September 11, 2001: Al-Qaeda group led by Islamic
militant Osama bin Laden of Saudi Arabia destroys World Trade Center in New
York and part of the Pentagon near Washington, DC, killing nearly 3,000.
November 10, 2001: In speech to UNGA calling on
nations to defeat terrorism, President George W. Bush affirms that U.S. policy
seeks the establishment of a Palestinian state.
March
2002: Arab League
adopts Saudi initiative calling for peace between all Arab countries and Israel
in exchange for Israeli withdrawal from Arab lands; after a suicide bombing in
Netanya kills thirty Israelis, Israel launches Operation Defensive Shield and besieges
Arafat in his headquarters in Ramallah.
June
2002: Israel
begins construction of a “security fence” to extend more than 400 miles separating
Israel from the West Bank.
2003: United
States leads invasion of Iraq and topples Saddam Hussein regime; 34,000
Palestinian refugees in Iraq flee conflict; U.S., Russia, UN, European Union (the Quartet on the
Middle East) propose a Road Map to Peace that would establish a Palestinian
state by 2005.
March 2004: Hamas founder Sheikh Ahmed Yassin is assassinated by Israeli forces.
November
2004: Arafat
dies; Mahmoud Abbas becomes chairman of the PLO; in 2005, Abbas is elected
president of the PNA.
2005: Israeli
forces unilaterally withdraw from Gaza, ending a thirty-eight-year occupation.

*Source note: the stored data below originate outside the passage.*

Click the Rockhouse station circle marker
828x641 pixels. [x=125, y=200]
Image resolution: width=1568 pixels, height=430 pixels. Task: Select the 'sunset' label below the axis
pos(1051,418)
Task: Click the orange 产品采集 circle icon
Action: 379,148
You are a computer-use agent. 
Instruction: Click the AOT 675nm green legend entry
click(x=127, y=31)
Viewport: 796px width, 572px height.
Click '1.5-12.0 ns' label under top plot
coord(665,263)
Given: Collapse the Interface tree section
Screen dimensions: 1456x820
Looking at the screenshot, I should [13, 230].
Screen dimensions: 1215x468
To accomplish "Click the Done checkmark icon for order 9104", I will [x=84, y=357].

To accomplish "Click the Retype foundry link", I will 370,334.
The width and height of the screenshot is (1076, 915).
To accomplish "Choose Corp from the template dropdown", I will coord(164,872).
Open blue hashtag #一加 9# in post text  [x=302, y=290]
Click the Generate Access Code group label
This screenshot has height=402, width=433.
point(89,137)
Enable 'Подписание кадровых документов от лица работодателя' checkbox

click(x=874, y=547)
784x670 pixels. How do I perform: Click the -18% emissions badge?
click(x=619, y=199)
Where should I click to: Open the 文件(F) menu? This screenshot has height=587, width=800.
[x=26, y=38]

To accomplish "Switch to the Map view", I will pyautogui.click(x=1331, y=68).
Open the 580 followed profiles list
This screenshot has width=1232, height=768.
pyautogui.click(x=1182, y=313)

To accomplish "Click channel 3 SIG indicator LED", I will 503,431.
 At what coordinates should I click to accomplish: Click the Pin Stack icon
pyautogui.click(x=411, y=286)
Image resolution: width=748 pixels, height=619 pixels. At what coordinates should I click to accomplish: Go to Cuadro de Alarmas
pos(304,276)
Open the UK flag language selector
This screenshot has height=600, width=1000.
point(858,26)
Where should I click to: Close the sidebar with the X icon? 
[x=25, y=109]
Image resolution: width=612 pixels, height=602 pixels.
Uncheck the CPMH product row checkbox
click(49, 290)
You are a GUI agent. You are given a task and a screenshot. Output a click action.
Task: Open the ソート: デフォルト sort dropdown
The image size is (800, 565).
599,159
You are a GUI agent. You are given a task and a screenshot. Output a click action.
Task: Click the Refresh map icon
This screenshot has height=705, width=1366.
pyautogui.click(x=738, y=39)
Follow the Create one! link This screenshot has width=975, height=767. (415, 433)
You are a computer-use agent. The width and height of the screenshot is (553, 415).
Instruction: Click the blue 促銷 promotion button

2006: Hamas upsets Fatah in Palestinian
legislative elections.
2007: Hamas seizes Gaza from Fatah; Egypt
and Israel close land borders with Gaza.
2008: Israeli forces launch assault on
Gaza, Operation Cast Lead, in response to Hamas attacks on Israel; 1,400
Palestinians are killed.
2009: In a Cairo address, President Barack Obama calls on
Israelis and Palestinians to reach a peace agreement on two states; says “the Palestinian people—Muslims and Christians—have
suffered in pursuit of a homeland… Many wait in refugee camps in the West Bank,
Gaza, and neighboring lands for a life of peace and security…America will not
turn our backs on the legitimate Palestinian aspiration for dignity,
opportunity, and a state of their own.
2011: Arab Spring uprisings topple
authoritarian rulers in Tunisia, Egypt, and Libya, and in Yemen in 2012.
2012: Anti-regime uprising in Syria spills into the Yarmouk Palestinian refugee
camp in Damascus; Syrian forces attack the camp, killing dozens and forcing
thousands to flee; UNGA recognizes
Palestine as a non-member state by a vote of 138–9.